(TASK BRIEF) Edit the listing from its start through the line containing "This screenshot has height=762, width=860.": replace "How do I perform" with "How can I do" and leave everything else unchanged.

(MATERIAL PROVIDED)

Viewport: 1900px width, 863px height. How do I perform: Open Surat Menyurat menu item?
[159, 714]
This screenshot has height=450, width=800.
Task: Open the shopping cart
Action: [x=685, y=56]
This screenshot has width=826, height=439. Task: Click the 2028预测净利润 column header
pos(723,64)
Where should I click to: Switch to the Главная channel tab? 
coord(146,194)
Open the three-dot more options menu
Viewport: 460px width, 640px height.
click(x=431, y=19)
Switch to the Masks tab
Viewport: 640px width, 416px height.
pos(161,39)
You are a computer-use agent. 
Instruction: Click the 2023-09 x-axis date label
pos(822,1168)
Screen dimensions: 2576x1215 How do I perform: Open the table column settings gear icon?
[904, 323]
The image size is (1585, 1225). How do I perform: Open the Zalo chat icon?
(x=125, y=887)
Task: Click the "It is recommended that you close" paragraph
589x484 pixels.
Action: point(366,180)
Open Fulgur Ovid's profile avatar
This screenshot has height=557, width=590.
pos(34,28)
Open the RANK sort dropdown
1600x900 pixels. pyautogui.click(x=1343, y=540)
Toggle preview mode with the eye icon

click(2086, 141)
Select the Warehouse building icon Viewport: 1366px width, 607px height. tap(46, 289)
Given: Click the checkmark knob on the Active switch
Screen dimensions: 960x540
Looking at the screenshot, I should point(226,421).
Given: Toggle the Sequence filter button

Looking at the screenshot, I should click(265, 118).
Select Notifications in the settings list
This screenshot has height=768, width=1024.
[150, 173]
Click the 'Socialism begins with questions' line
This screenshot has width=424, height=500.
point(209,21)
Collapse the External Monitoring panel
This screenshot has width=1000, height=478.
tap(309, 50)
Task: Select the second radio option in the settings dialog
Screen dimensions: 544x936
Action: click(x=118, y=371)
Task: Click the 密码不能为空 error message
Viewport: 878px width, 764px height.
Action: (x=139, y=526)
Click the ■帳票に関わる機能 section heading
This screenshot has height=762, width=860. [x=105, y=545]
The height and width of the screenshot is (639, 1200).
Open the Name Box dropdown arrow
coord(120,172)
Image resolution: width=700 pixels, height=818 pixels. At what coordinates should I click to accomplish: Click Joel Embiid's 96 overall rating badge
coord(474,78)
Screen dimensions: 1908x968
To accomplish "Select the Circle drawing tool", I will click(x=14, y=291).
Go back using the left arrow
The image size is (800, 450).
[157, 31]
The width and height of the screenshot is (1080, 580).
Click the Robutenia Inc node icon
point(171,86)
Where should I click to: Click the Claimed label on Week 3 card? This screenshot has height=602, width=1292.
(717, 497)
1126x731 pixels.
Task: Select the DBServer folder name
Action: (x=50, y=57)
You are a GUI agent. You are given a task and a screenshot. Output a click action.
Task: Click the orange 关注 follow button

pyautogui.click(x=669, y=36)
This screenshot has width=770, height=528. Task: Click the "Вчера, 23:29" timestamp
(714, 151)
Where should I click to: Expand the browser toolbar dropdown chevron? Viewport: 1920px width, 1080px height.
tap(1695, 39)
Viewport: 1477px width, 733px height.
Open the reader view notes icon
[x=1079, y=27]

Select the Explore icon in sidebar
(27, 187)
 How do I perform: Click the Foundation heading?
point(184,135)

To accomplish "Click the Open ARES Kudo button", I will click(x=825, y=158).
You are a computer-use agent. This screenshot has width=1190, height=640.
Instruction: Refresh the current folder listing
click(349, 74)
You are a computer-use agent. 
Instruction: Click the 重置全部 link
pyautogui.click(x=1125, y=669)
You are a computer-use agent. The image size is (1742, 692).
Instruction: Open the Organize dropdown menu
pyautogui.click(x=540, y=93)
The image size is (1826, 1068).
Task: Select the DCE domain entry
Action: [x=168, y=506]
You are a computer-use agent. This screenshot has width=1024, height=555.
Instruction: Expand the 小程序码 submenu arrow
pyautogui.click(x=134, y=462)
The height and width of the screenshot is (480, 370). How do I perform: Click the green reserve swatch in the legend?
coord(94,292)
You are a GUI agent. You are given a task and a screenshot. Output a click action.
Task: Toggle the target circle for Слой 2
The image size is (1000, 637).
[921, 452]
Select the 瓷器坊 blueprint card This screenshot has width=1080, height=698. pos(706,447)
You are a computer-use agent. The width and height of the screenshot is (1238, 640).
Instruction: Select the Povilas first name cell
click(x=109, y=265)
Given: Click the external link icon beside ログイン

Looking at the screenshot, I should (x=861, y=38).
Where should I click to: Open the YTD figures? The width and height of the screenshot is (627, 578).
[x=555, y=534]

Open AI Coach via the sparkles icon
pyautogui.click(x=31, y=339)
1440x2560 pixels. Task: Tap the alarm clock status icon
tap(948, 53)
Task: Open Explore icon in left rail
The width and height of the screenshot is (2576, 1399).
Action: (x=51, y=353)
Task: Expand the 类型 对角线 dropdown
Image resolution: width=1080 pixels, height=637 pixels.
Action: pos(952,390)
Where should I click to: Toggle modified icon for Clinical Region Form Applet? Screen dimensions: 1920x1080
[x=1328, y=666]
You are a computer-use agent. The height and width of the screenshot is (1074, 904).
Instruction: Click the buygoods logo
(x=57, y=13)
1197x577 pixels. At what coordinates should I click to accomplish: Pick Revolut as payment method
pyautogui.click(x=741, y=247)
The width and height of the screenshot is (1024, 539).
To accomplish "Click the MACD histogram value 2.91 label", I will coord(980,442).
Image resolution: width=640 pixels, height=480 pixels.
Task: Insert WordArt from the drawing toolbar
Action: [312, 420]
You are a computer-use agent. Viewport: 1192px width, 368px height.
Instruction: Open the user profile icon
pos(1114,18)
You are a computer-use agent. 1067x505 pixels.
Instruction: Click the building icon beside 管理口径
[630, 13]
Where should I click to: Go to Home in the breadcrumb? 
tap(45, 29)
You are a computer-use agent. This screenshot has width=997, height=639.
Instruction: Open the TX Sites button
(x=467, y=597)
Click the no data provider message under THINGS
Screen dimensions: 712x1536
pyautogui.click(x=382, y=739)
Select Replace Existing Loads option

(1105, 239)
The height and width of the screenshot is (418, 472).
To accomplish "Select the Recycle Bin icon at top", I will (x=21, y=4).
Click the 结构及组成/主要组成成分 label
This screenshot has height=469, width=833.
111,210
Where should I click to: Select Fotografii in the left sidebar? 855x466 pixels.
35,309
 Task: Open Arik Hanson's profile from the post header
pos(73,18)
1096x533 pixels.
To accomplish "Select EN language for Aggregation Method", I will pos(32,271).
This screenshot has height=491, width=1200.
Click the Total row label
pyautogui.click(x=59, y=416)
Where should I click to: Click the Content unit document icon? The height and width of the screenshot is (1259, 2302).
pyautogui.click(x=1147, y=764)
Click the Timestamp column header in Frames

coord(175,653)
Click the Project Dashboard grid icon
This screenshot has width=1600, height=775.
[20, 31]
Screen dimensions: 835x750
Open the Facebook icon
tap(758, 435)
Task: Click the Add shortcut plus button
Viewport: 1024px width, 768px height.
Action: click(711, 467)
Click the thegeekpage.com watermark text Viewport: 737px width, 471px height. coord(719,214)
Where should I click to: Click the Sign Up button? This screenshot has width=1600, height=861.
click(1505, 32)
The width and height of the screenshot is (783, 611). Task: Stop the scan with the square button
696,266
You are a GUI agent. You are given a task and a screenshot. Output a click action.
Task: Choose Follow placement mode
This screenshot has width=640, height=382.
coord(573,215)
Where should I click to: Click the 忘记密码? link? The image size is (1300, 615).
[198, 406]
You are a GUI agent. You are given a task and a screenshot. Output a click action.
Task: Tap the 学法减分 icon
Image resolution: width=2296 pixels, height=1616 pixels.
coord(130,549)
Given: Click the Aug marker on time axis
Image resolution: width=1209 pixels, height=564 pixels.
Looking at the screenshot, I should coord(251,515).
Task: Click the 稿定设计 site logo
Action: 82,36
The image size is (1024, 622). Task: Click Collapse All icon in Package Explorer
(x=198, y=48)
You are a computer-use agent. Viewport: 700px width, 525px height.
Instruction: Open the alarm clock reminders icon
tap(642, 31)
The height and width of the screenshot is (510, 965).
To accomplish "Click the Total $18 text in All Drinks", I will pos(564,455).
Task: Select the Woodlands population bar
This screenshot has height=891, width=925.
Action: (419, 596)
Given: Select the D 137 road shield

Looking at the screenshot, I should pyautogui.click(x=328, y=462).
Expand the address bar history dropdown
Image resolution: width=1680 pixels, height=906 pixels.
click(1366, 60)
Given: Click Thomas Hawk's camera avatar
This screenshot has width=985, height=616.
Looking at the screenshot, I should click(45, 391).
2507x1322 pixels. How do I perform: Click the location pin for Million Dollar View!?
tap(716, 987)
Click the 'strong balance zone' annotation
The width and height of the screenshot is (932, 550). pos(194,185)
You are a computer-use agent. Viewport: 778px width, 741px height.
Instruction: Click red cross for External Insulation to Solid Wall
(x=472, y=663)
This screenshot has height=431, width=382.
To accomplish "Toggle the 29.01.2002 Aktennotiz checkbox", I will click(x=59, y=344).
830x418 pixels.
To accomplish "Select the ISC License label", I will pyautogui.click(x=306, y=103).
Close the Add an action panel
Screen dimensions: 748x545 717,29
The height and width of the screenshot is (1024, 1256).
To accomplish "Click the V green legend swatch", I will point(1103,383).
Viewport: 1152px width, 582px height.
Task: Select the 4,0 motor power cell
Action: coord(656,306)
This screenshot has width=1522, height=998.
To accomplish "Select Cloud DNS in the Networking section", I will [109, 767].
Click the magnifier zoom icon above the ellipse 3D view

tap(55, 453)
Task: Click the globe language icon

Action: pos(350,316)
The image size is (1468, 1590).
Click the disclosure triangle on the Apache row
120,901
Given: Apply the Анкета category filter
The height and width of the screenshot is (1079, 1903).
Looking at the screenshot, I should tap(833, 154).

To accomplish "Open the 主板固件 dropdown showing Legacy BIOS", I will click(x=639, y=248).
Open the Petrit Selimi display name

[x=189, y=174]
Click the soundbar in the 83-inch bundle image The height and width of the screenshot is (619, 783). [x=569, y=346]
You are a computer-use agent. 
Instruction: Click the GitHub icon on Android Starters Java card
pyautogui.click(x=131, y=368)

(THE OUTPUT)
Viewport: 1900px width, 863px height. How can I do: Open Surat Menyurat menu item?
[159, 714]
This screenshot has height=450, width=800.
Task: Open the shopping cart
Action: [x=685, y=56]
This screenshot has width=826, height=439. Task: Click the 2028预测净利润 column header
pos(723,64)
Where should I click to: Switch to the Главная channel tab? 
coord(146,194)
Open the three-dot more options menu
Viewport: 460px width, 640px height.
click(x=431, y=19)
Switch to the Masks tab
Viewport: 640px width, 416px height.
pos(161,39)
You are a computer-use agent. 
Instruction: Click the 2023-09 x-axis date label
pos(822,1168)
Screen dimensions: 2576x1215 How can I do: Open the table column settings gear icon?
[904, 323]
The image size is (1585, 1225). How can I do: Open the Zalo chat icon?
(x=125, y=887)
Task: Click the "It is recommended that you close" paragraph
589x484 pixels.
Action: point(366,180)
Open Fulgur Ovid's profile avatar
This screenshot has height=557, width=590.
pos(34,28)
Open the RANK sort dropdown
1600x900 pixels. pyautogui.click(x=1343, y=540)
Toggle preview mode with the eye icon

click(2086, 141)
Select the Warehouse building icon Viewport: 1366px width, 607px height. tap(46, 289)
Given: Click the checkmark knob on the Active switch
Screen dimensions: 960x540
Looking at the screenshot, I should point(226,421).
Given: Toggle the Sequence filter button

Looking at the screenshot, I should click(265, 118).
Select Notifications in the settings list
This screenshot has height=768, width=1024.
[150, 173]
Click the 'Socialism begins with questions' line
This screenshot has width=424, height=500.
point(209,21)
Collapse the External Monitoring panel
This screenshot has width=1000, height=478.
tap(309, 50)
Task: Select the second radio option in the settings dialog
Screen dimensions: 544x936
Action: click(x=118, y=371)
Task: Click the 密码不能为空 error message
Viewport: 878px width, 764px height.
Action: (x=139, y=526)
Click the ■帳票に関わる機能 section heading
This screenshot has height=762, width=860. [x=105, y=545]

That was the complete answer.